Material supplied Start Marker

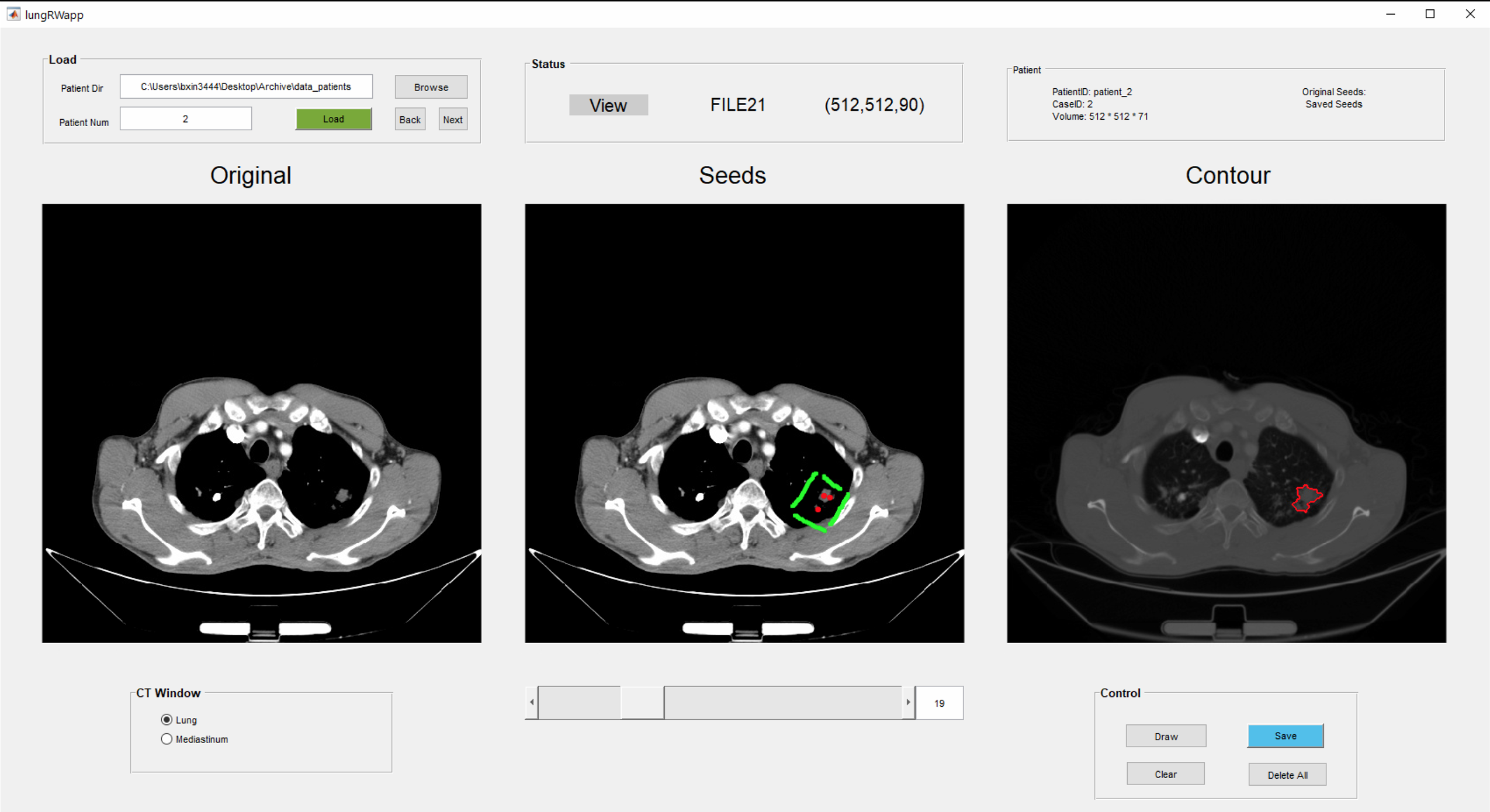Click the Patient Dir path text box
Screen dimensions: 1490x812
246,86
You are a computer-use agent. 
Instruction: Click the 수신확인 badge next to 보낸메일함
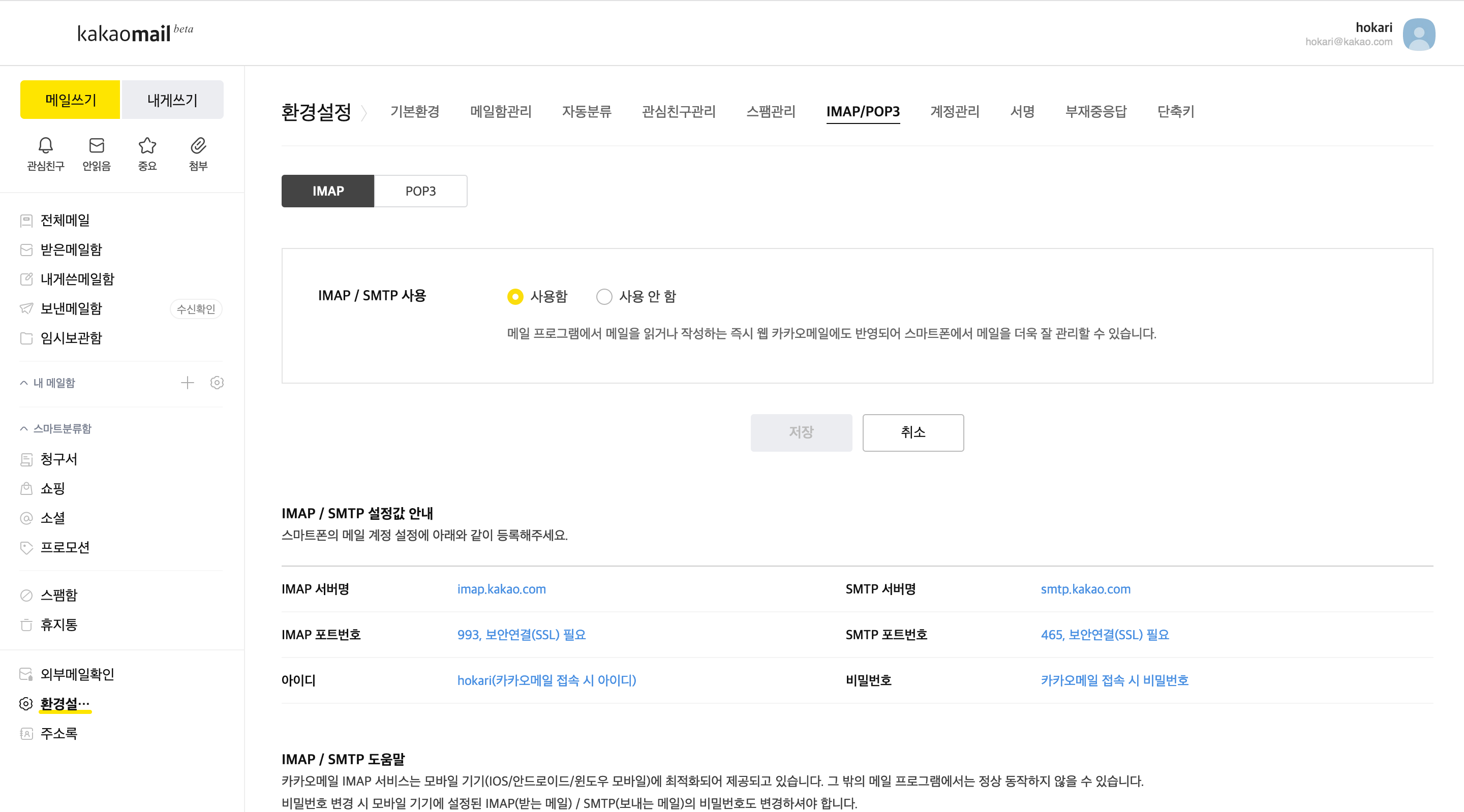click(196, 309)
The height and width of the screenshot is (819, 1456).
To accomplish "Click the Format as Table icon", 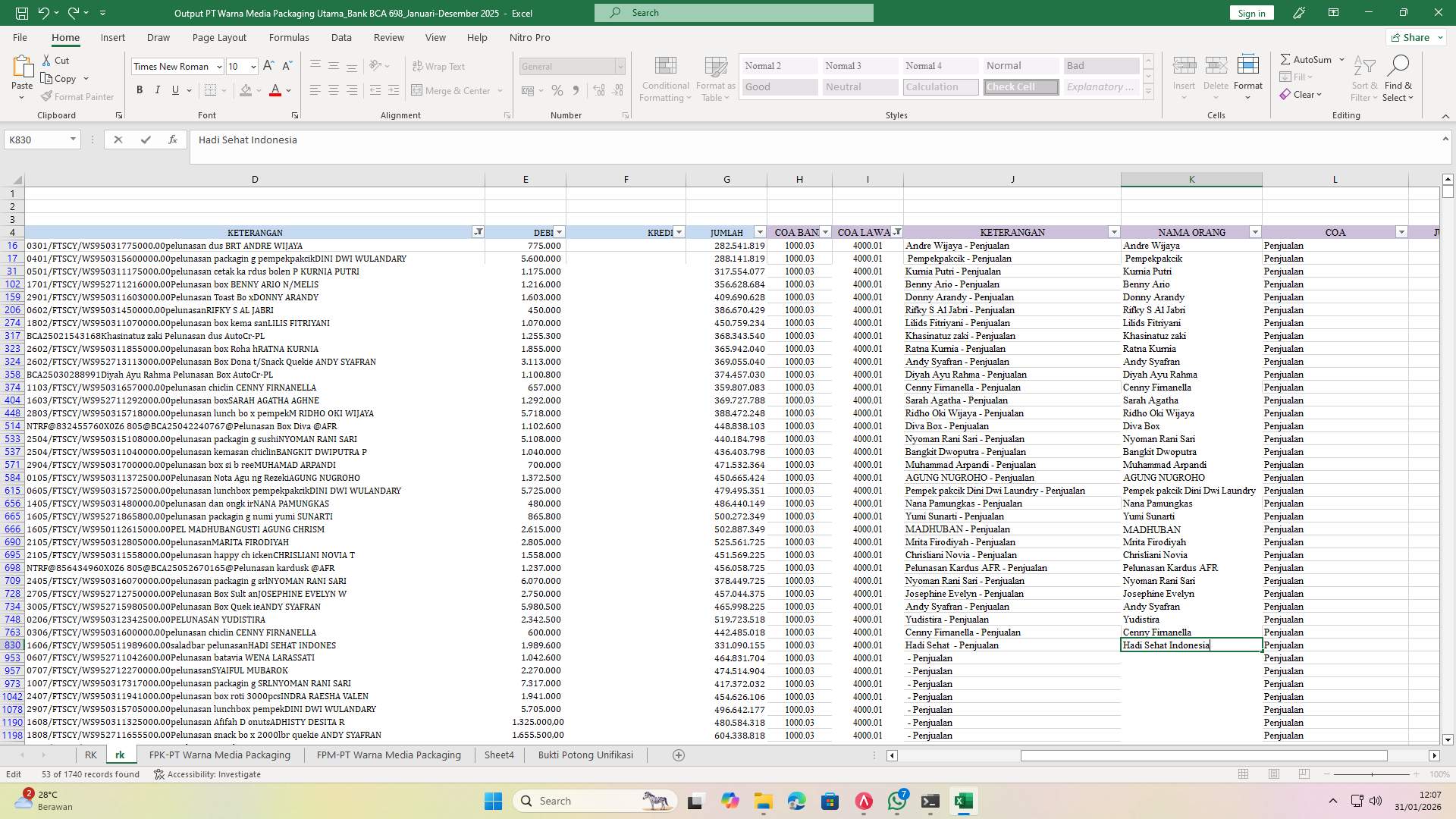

Material supplied End Marker

§ Required work
Exactly the lines from the one with "You are a computer-use agent." through the end of the entries above must be written out, and no pictures may be included.

§ Result of this exercise
You are a computer-use agent. 
Instruction: Click the 수신확인 badge next to 보낸메일함
click(196, 309)
The height and width of the screenshot is (819, 1456).
To accomplish "Click the Format as Table icon", 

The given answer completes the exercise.